While Figures 2 and 3 examine costs, Table 2 focuses on the associations among adherence, resource utilization, and complications. The results displayed in Table 2 revealed that, in all cases, higher adherence was associated with significant improvements in patient outcomes. Both the probability of hospitalization and the probability of an ER admission decreased monotonically as a function of higher adherence. For example, as adherence moved by quintiles from PDC <20% to PDC ≥80%, the probability of hospitalization declined from 56.22% to 50.05%, 45.45%, 41.44%, and 37.43%, respectively (all P<0.001). Similarly, higher adherence levels were associated with significantly diminished number of hospitalizations, number of ER visits, and hospital LOS. Finally, over the 3-year postperiod, the likelihood of an acute complication also significantly decreased as adherence thresholds got higher, declining from 24.11% for patients with PDC <20% to 13.02% for patients with PDC ≥80% (P<0.001).

Table 2 Resource utilization and complications: by adherence levelsa
Note: at-Tests comparing resource utilization and complications across alternative thresholds were all statistically significant (P<0.001).
Abbreviations: ER, emergency room; LOS, length of stay; PDC, proportion of days covered; SD, standard deviation.

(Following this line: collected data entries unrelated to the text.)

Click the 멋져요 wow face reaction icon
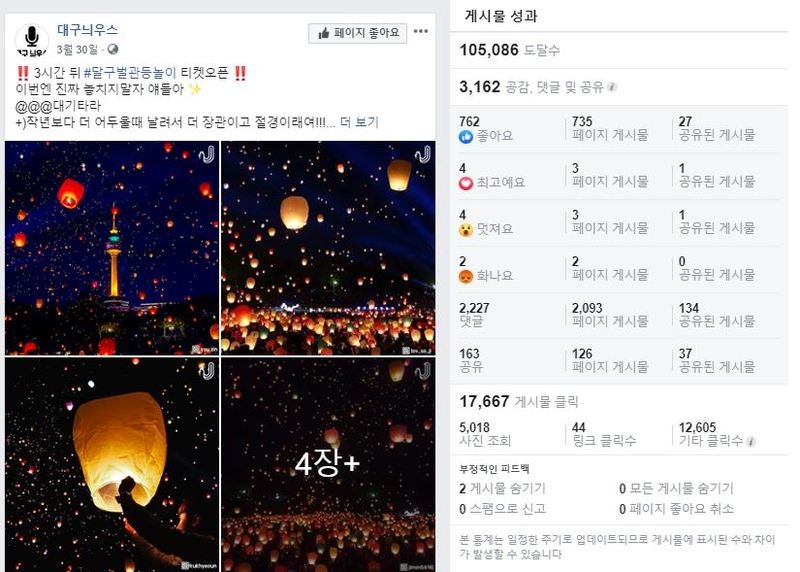click(x=466, y=230)
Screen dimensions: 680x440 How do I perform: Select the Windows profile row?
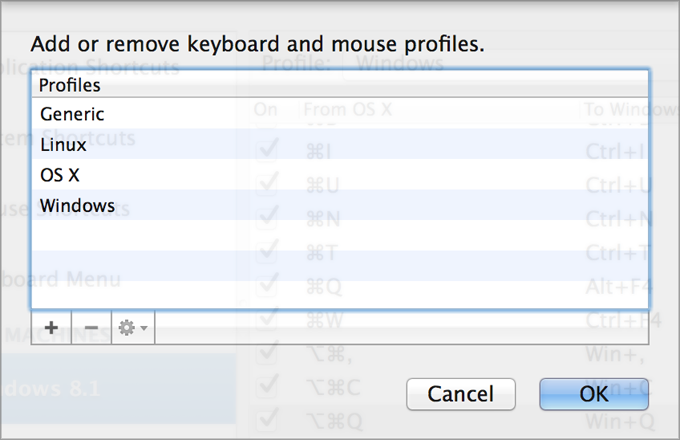(340, 205)
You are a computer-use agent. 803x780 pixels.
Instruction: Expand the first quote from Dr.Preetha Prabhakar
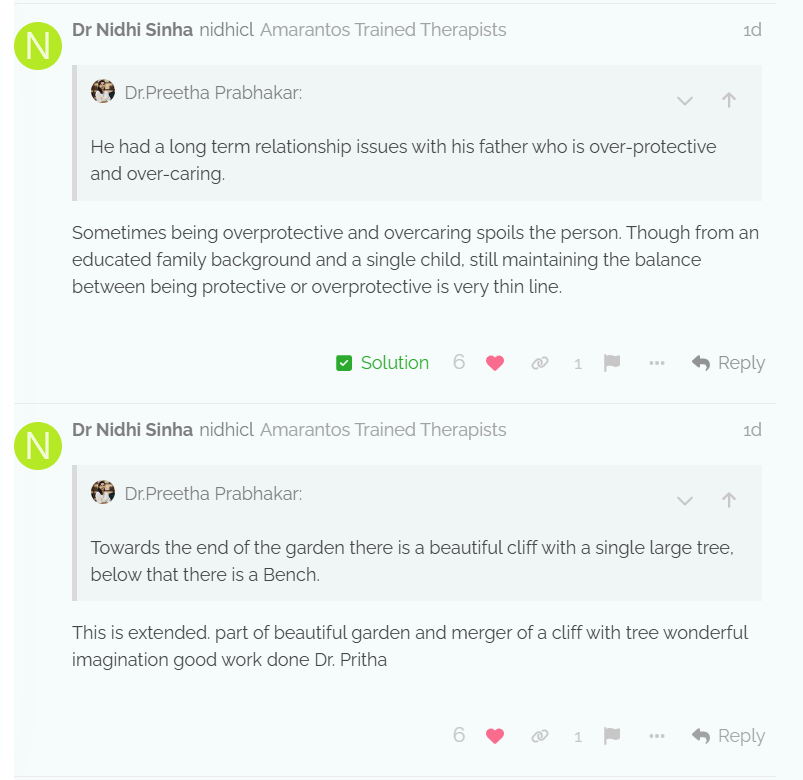[x=685, y=100]
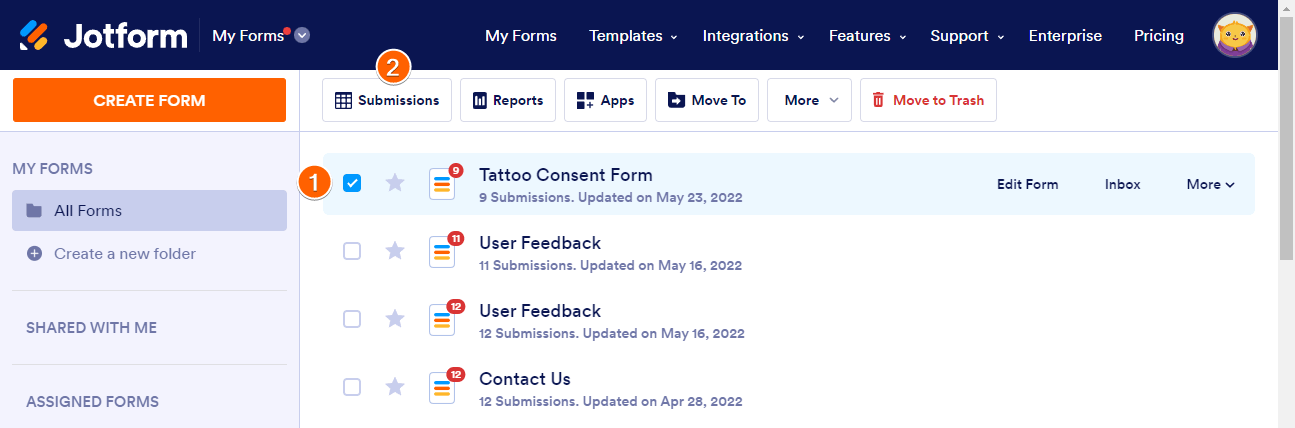1295x428 pixels.
Task: Open the Integrations navigation menu
Action: 753,36
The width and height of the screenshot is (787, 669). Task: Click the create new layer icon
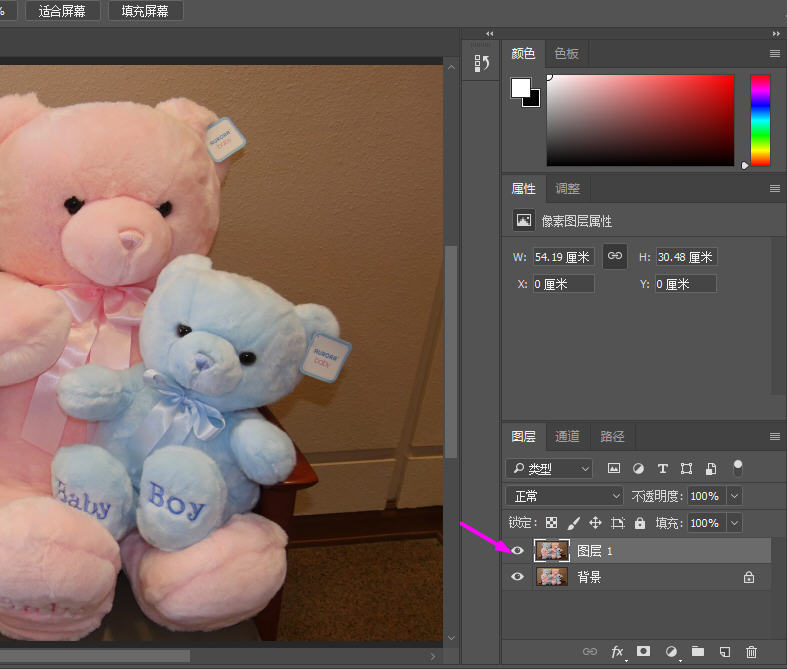[725, 652]
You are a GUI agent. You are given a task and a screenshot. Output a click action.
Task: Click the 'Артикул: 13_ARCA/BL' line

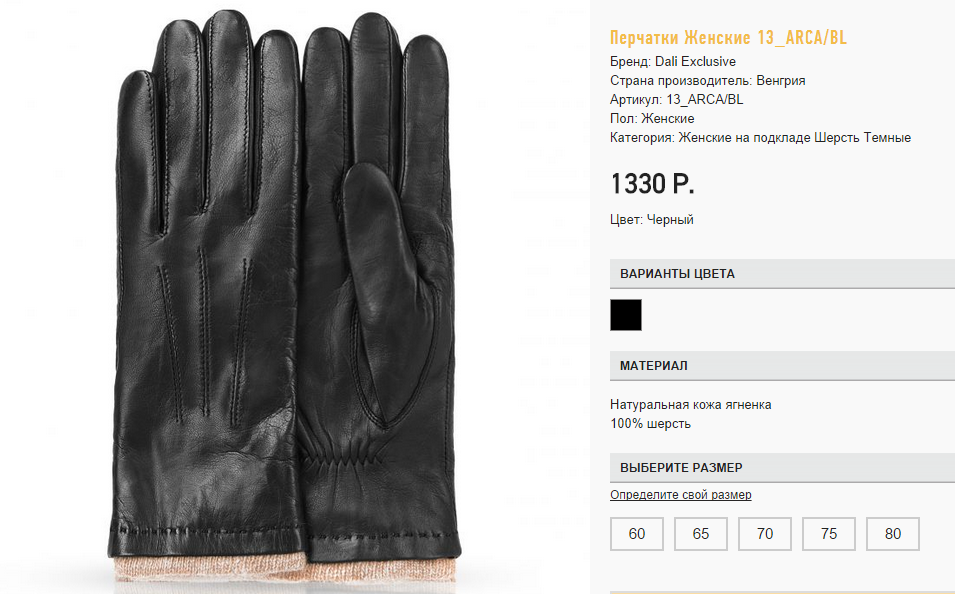click(676, 99)
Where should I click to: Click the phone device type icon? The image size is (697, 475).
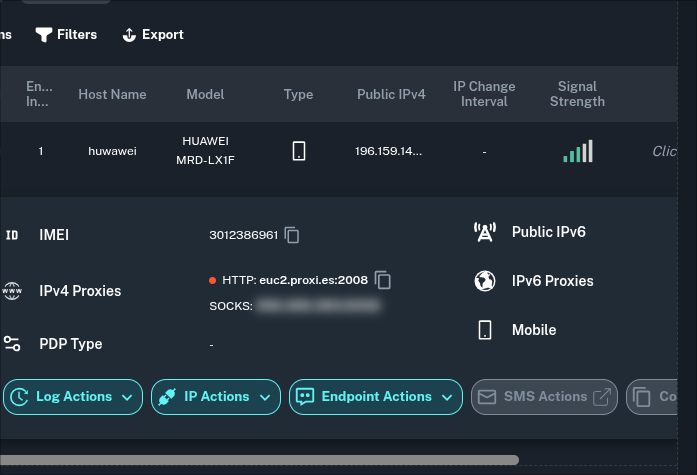click(298, 151)
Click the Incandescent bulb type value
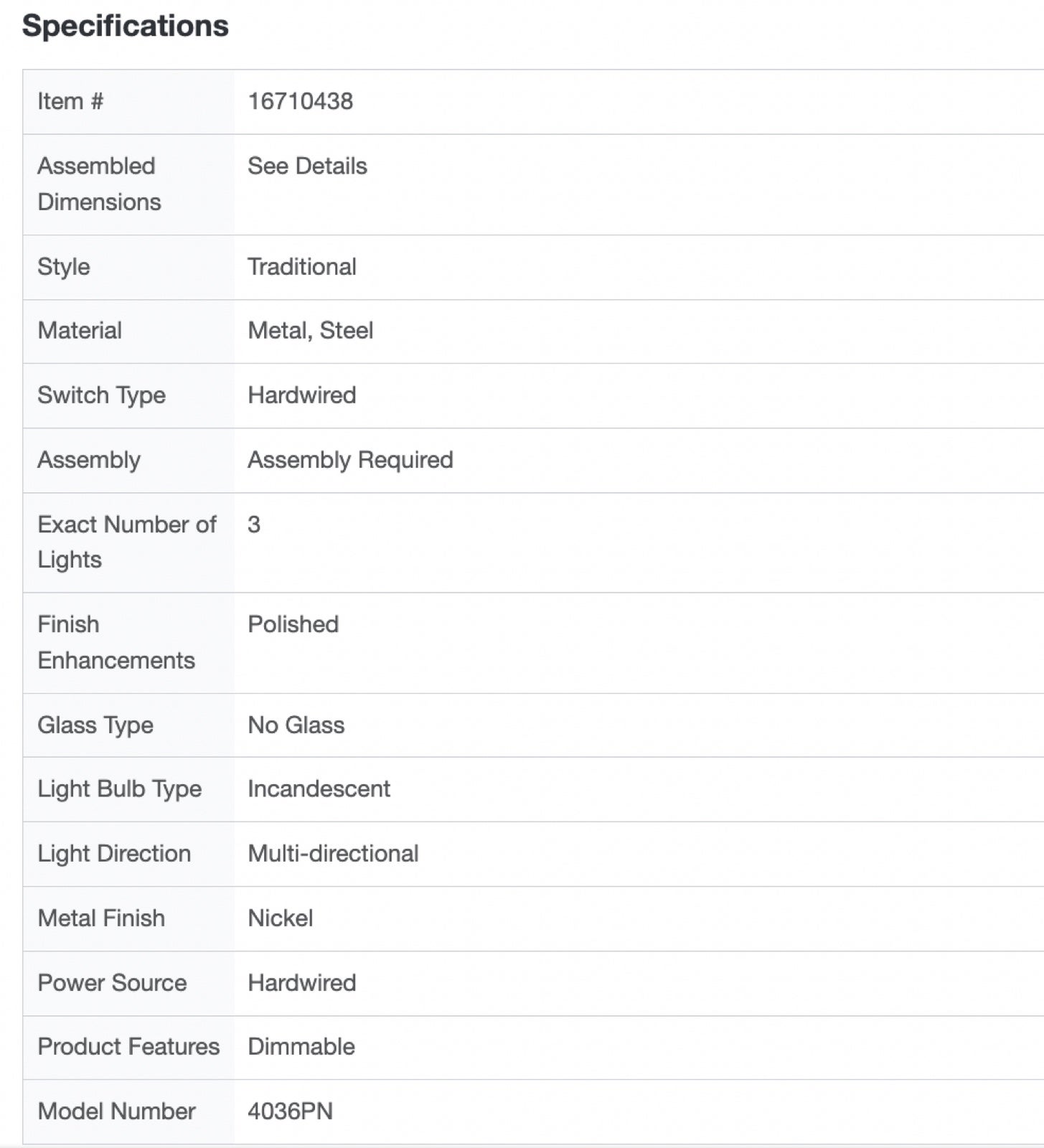This screenshot has width=1044, height=1148. (x=319, y=789)
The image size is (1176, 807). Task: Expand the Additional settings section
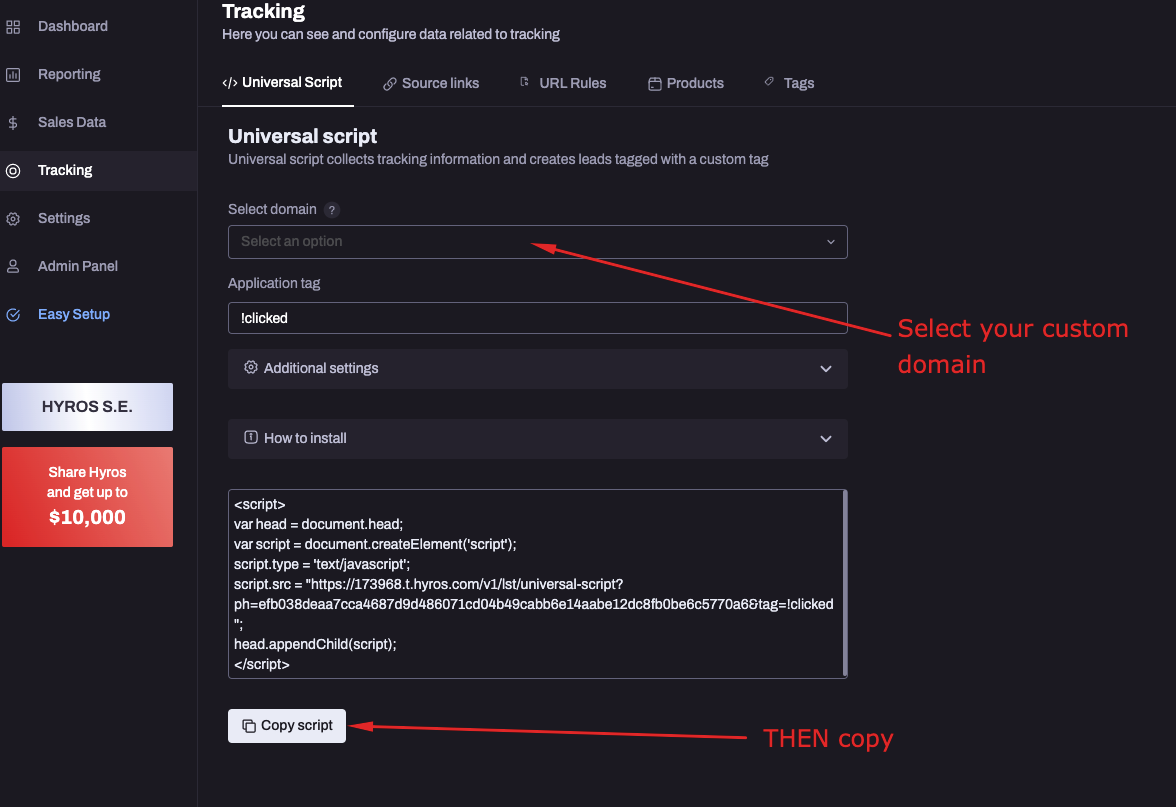pyautogui.click(x=537, y=368)
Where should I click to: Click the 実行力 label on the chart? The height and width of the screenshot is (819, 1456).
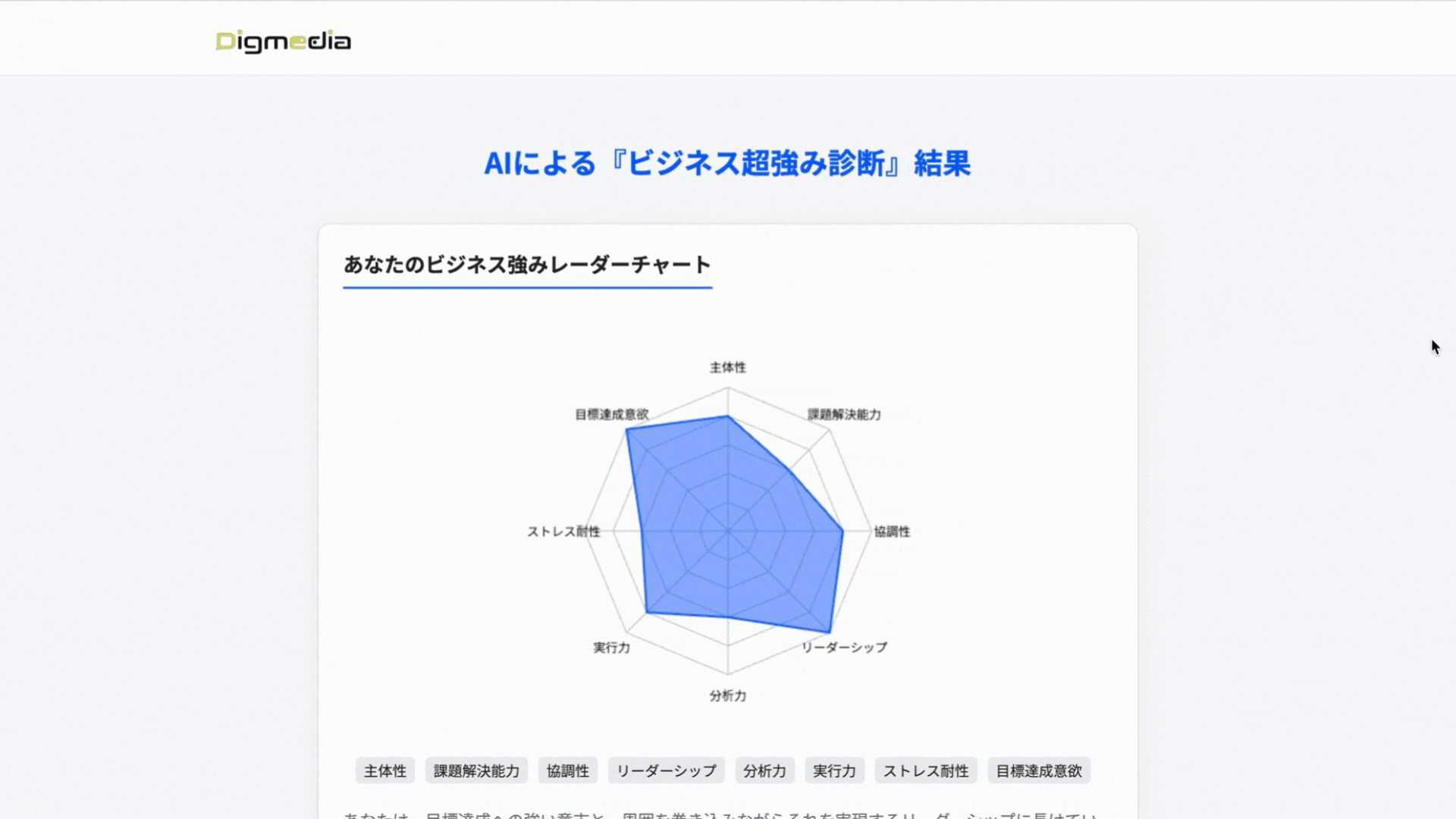[x=611, y=648]
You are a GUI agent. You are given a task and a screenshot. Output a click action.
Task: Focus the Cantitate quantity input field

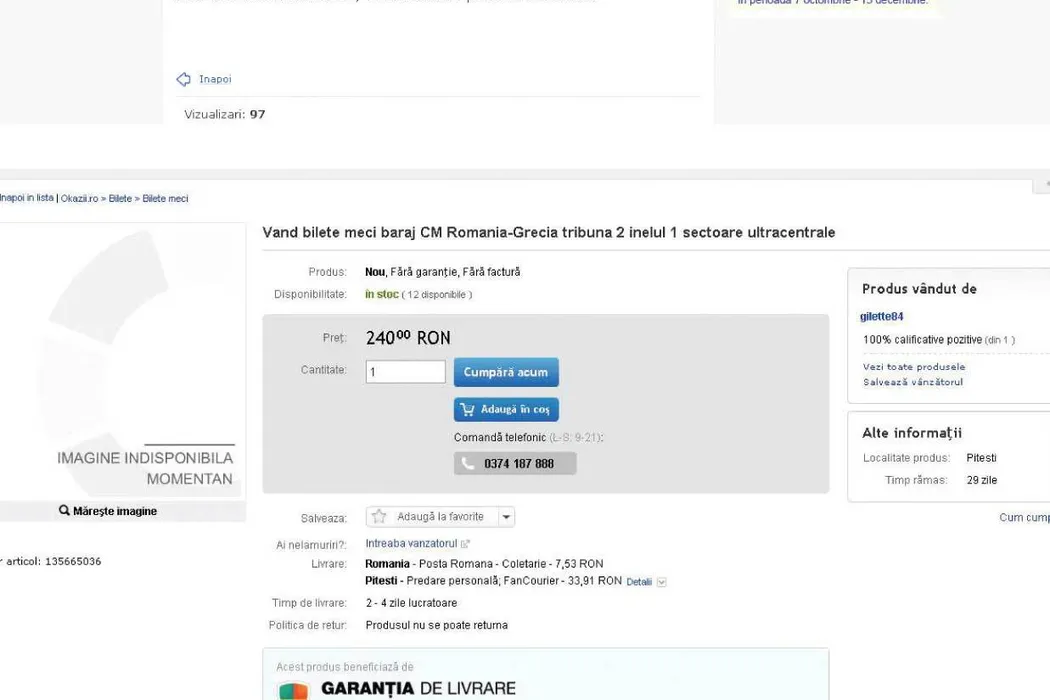pyautogui.click(x=405, y=372)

Results were generally not sensitive to using MPR as an alternative measure of adherence or using an instrumental variable model. However, when utilizing instrumental variables, diabetes-related total costs were not significantly different when comparing patients with PDC ≥40%–<60% to those with PDC ≥80% ($13,023 vs $13,038; P=0.8377), while this difference was statistically significant in our primary analyses ($13,411 vs $12,788; P<0.005). Meanwhile, where the MPR model varied from the primary analysis, it amplified the benefits of GLA adherence, showing PDC to be the more conservative of the two measures. For instance, comparing results for adherence thresholds of MPR ≥60%–<80% to MPR ≥80% ($14,107 vs $12,320; P<0.0001), the diabetes-related total costs significantly decreased, whereas this difference was not statistically significant when PDC was used as the proxy for adherence ($12,716 vs $12,788; P=0.1734). Furthermore, when MPR was used as the adherence measure, there were fewer statistically significant differences in all-cause drug costs across alternative adherence thresholds, such that patients who had an adherence threshold of MPR 20%–<40% ($12,694) had all-cause drug costs that were not significantly different from patients at adherence thresholds of MPR 40%–<60% ($12,833, P=0.4441), MPR 60%–<80% ($12,614, P=0.6321), or MPR ≥80% ($12,523, P=0.2719); additionally, all-cause drug costs for patients with an adherence threshold of MPR 60%–<80% ($12,614) were not significantly different compared to patients with thresholds of MPR 40%–<60% ($12,833, P=0.0603), or MPR ≥80% ($12,523, P=0.1901).

Discussion

In support of earlier research,17,24 this study of older Americans with T2D demonstrated that higher PDC, used as a proxy for GLA adherence, was associated with substantially beneficial economic and humanistic outcomes. In addition, the present investigation furthered the previous literature through its broad scope (ie, a large sample size, all classes of GLAs, and a 3-year follow-up period) and relatively current, naturalistic data. Moreover, to ensure the reliability of the findings, this study employed a variety of methods, which ranged from re-estimating the analyses twice using alternative models to using a comparatively conservative proxy for adherence (PDC) and to controlling for a wide range of factors that may affect patient outcomes. Given all of these strengths, the following sections discuss the study results within the context of previous evidence.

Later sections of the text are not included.